(Saved data entries)

--------------------

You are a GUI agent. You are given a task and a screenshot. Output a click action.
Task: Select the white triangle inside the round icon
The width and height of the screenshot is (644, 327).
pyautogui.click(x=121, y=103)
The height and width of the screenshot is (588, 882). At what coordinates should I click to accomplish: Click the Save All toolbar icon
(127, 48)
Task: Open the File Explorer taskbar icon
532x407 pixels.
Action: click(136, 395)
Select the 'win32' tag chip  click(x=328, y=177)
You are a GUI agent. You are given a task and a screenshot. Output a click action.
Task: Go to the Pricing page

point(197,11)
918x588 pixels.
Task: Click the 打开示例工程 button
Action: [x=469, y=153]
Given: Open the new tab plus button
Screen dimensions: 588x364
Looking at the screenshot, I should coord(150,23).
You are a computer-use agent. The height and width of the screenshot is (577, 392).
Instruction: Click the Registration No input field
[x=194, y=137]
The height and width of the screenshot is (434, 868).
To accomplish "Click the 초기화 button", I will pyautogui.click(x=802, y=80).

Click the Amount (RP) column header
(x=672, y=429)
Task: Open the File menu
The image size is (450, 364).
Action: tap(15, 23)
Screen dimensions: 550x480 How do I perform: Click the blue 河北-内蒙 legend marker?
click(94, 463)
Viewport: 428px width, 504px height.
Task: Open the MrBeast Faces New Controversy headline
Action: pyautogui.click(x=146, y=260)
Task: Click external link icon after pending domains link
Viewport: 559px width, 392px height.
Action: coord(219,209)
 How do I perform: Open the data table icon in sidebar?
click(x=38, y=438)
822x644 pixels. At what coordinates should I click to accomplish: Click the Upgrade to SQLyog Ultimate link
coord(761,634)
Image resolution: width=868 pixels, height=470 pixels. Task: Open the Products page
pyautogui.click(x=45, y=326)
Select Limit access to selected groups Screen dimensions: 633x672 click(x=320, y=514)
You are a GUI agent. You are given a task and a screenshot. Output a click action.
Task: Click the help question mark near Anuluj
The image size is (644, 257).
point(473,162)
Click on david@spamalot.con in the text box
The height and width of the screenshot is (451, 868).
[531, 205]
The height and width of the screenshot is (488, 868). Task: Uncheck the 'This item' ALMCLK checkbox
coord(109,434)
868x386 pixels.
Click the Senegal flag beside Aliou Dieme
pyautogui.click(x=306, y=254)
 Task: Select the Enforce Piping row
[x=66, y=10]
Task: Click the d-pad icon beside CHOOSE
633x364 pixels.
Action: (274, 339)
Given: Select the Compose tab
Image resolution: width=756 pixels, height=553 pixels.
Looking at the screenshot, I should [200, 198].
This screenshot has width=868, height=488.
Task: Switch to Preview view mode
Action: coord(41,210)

--------------------

The task:
Filter the data above by the word "File" and copy every line that matches.

Your solution:
Task: Open the File Explorer taskbar icon
Task: Open the File menu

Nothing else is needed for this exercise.